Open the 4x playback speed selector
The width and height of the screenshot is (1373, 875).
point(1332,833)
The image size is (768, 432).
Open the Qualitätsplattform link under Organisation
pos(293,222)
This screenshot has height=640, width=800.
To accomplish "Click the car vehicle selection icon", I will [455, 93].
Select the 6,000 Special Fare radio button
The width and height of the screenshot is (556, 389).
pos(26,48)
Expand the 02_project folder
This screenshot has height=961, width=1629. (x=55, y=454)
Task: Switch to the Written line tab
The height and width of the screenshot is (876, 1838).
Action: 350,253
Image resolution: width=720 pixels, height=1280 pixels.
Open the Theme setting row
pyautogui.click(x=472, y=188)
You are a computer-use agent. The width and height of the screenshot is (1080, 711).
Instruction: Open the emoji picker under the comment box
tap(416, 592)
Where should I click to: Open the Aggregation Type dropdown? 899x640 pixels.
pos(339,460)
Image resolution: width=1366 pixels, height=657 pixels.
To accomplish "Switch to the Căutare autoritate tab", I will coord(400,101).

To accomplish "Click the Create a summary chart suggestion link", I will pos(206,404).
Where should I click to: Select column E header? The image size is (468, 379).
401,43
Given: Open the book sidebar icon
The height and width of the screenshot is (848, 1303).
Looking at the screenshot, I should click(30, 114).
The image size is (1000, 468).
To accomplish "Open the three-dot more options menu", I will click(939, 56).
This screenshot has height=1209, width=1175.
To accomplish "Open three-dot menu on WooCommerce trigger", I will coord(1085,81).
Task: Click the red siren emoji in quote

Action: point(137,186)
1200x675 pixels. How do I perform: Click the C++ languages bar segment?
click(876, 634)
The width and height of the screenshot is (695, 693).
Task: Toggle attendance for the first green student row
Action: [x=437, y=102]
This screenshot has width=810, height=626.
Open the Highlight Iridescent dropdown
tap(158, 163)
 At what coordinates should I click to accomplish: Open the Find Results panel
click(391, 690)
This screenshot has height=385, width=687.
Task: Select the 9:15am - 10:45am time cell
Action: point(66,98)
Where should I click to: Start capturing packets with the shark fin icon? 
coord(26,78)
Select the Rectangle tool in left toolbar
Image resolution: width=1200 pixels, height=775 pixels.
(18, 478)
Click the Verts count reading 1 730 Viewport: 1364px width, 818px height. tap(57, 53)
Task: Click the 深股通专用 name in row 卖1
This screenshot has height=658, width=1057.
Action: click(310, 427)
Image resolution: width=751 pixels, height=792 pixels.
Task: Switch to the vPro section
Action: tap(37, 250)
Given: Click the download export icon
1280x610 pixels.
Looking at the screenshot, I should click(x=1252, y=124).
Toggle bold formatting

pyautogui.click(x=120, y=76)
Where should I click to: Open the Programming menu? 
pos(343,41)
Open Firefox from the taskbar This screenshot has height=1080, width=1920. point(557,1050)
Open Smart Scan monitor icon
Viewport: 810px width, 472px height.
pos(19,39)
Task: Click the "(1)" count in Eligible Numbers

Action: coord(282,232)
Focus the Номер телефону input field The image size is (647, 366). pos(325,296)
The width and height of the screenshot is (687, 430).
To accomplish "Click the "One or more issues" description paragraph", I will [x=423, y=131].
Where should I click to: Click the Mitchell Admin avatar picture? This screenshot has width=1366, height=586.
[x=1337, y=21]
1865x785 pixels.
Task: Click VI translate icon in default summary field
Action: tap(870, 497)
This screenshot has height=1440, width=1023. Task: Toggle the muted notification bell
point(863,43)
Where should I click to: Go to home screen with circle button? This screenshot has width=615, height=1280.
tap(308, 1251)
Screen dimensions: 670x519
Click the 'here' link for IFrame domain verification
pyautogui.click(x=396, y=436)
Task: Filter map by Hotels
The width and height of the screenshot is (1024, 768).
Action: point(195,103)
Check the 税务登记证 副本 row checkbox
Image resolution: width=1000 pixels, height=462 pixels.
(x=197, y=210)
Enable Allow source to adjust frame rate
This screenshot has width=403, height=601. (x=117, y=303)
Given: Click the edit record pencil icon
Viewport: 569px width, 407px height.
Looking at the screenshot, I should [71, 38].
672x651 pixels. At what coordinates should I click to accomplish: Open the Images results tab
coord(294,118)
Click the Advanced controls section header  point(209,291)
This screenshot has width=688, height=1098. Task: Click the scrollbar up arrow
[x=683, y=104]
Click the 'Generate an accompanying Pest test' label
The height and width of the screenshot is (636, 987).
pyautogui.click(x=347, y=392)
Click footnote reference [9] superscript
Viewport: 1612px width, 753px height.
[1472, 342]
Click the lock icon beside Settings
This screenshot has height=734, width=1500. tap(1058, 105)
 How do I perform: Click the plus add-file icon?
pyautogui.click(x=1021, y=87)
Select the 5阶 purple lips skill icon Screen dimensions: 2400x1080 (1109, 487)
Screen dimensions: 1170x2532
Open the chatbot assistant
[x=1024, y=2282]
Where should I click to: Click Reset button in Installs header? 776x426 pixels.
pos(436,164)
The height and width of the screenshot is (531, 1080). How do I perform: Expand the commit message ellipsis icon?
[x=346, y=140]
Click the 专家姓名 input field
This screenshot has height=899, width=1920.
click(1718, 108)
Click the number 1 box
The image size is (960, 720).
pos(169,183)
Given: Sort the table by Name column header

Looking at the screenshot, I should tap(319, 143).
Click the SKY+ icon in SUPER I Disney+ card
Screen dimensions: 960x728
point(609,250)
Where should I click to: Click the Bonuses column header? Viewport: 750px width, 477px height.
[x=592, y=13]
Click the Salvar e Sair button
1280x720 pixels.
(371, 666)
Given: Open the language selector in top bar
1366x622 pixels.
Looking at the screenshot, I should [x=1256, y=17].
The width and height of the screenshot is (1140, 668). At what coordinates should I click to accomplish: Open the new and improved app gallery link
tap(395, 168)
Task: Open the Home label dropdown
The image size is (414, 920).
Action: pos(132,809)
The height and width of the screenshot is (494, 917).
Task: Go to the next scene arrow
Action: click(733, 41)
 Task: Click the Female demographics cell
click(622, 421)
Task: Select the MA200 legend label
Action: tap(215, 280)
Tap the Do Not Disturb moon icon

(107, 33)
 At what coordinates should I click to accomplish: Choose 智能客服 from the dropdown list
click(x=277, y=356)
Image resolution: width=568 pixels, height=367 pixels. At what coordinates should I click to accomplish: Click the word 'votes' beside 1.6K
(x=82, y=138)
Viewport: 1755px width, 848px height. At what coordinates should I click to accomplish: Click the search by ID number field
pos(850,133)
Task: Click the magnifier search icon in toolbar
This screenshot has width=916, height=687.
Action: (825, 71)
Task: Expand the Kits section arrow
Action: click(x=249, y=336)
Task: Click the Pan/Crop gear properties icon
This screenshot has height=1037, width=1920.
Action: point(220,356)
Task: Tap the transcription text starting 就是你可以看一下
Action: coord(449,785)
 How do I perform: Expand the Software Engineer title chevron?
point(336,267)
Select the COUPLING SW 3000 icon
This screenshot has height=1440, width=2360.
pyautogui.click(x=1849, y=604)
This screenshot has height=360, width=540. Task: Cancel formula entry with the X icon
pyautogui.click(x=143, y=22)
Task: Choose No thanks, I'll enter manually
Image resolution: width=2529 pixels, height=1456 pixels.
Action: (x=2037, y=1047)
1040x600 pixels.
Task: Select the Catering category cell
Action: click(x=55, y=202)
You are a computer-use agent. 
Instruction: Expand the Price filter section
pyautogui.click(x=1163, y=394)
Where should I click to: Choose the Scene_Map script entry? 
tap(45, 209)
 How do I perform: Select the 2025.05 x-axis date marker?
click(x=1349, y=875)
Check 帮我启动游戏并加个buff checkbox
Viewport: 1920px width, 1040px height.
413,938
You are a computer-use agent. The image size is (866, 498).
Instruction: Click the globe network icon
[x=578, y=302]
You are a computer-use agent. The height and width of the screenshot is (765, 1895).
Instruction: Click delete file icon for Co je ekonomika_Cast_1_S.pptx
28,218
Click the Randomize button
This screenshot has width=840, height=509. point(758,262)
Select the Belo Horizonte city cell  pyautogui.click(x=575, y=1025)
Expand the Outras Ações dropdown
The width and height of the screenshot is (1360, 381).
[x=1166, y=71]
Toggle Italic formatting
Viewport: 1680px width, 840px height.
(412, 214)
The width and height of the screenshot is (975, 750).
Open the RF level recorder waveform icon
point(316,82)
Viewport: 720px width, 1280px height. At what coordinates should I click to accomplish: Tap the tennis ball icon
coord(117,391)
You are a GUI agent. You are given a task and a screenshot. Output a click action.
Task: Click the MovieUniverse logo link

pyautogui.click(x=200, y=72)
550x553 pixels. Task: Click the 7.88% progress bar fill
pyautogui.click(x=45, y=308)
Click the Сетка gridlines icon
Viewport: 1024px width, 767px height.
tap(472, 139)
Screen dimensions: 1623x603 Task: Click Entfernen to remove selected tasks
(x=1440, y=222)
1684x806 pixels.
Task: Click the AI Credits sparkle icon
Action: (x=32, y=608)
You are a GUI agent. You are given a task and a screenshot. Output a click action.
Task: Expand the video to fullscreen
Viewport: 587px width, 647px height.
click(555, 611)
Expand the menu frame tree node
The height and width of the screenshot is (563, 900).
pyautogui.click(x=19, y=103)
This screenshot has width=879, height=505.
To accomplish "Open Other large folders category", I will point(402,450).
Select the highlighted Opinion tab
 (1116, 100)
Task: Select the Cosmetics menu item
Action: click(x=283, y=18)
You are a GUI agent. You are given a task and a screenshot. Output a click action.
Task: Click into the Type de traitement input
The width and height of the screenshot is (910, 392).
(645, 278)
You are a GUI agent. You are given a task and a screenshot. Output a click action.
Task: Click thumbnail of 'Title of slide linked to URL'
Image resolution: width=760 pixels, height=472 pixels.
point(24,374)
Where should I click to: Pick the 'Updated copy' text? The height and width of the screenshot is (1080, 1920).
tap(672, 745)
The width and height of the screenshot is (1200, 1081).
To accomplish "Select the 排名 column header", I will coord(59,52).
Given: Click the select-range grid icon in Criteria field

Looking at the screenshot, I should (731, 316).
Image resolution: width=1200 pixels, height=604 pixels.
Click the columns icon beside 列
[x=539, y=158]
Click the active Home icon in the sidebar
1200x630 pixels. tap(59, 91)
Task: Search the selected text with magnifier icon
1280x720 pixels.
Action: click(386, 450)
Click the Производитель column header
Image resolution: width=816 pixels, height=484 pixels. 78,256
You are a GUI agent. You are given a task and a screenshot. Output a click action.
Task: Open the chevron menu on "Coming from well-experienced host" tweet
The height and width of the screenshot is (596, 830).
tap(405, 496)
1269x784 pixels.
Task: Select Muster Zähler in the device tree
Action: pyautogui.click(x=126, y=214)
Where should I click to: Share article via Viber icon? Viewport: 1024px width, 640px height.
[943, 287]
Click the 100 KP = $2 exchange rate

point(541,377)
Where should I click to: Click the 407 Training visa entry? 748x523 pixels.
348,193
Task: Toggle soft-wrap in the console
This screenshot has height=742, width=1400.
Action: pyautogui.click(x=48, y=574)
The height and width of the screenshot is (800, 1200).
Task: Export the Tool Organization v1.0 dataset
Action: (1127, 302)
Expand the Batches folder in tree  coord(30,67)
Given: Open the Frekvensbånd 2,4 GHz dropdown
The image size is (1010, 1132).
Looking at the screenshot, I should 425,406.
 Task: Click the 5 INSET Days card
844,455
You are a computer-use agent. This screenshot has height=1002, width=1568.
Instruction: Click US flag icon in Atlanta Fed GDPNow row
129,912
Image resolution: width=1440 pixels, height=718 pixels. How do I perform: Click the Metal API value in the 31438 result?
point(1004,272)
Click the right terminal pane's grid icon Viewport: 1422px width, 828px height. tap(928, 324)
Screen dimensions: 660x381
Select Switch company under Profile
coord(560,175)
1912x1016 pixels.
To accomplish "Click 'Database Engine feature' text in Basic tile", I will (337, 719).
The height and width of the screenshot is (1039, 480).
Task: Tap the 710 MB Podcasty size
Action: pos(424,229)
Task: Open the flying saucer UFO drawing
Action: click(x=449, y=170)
* * *
Repeat each line of the data above, exactly as it appears, from the first through the line that contains "This screenshot has height=640, width=800.".

Open the 4x playback speed selector
The width and height of the screenshot is (1373, 875).
point(1332,833)
The image size is (768, 432).
Open the Qualitätsplattform link under Organisation
pos(293,222)
This screenshot has height=640, width=800.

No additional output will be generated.